--- Provided data ---

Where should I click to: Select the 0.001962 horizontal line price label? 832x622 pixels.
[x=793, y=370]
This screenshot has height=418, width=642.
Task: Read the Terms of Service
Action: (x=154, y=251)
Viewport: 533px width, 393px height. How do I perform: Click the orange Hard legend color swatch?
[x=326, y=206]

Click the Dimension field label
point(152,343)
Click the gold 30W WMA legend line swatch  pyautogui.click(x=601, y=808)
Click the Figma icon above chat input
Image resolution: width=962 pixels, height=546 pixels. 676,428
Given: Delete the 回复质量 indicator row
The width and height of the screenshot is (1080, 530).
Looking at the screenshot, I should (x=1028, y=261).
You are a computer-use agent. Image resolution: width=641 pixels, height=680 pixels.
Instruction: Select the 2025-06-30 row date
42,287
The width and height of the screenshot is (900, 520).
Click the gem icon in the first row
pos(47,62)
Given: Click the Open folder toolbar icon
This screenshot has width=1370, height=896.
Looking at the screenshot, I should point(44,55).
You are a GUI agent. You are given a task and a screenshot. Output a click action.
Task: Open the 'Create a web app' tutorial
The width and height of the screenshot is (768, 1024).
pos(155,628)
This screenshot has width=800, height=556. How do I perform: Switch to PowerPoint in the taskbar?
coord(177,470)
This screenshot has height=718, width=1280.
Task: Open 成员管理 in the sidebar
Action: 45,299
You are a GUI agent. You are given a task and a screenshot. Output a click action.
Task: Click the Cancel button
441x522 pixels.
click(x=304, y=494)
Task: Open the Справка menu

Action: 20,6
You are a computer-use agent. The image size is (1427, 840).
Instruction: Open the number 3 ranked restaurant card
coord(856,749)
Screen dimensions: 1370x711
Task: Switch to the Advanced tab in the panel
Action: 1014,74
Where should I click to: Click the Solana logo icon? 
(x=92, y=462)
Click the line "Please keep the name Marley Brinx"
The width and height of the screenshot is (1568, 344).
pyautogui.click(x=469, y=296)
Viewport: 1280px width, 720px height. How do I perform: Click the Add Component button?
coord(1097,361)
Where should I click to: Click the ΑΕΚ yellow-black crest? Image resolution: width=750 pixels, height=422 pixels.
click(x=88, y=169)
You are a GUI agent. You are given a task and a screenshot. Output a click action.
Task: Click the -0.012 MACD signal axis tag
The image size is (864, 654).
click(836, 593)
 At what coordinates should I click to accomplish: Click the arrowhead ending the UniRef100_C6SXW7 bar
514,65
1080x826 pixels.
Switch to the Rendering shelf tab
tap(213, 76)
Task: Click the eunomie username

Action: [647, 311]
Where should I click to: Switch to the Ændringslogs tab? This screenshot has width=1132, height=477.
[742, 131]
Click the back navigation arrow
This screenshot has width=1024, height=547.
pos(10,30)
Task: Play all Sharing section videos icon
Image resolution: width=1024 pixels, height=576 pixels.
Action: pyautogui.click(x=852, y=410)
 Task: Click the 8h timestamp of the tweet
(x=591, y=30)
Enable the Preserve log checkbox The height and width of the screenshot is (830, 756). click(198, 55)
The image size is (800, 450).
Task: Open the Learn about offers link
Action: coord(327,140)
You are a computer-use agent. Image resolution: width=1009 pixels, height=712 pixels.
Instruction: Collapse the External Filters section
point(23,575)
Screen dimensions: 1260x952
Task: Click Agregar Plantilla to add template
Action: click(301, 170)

---

▸ **What this task involves**:
Copy each line above that has the word "computer".

▸ **Answer to the exercise**:
You are a computer-use agent. Image resolution: width=641 pixels, height=680 pixels.
You are a computer-use agent. The image size is (1427, 840).
You are a computer-use agent. Image resolution: width=1009 pixels, height=712 pixels.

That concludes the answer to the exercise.